Here's the idea: I feed a whole bunch of science fiction short stories into a pattern recognition algorithm and then see if it can correctly identify the era of origin for a bunch of other short stories. The three eras I have in mind are the "Golden Age" (1934-1955), the "New Wave" (1964-1980) and "Post-Cyberpunk" (1990-present). The question is, after I train the algorithm on a whole bunch of core sf texts from each of these identifiable eras, would it then be able to correctly place, say, "All You Zombies" as being Golden Age? I've had good luck using this technique to distinguish non-fiction articles from short stories (92% accuracy), and I'd like to expand the approach.
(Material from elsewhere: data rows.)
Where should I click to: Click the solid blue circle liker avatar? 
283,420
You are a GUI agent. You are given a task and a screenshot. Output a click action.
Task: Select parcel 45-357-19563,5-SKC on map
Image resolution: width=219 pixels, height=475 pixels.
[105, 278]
So here's what I need help with: first off, please attack my premises! How legitimate are these categories? How reasonable are the cut-off dates? Do you think that this sort of classification will be too hard or too easy for a poor little computer program? Are there more interesting questions I could be asking using this sort of technique? Contrariwise, is this approach too reductive?
Next up, I need help tracking down about 100 short stories for each time period. Ideally the stories would be purely sf, no slipstream or other fuzzy genre stories (trying to eliminate variables for the poor little algorithm). They would also be less than 10,000 words long and available in full text online (for ease of data collection).
I've already got some initial ideas of course:
- Asimov Robot stories
- Heinlein's Future History stories
- Bradbury's Martian Chronicles
- Stanley Weinbaum's "Martian Odyssey"
- Stories like those found in "Adventures in Time and Space"
- "Cold Equations"
- Philip K. Dick
- James Tiptree Jr.
- Dangerous Visions and Again Dangerous Visions
- Barrington J. Bayley
- Philip Jose Farmer
- Cory Doctorow
- Charles Stross
- Ted Chiang
- Stephen Baxter
Thanks in advance for all comments and suggestions!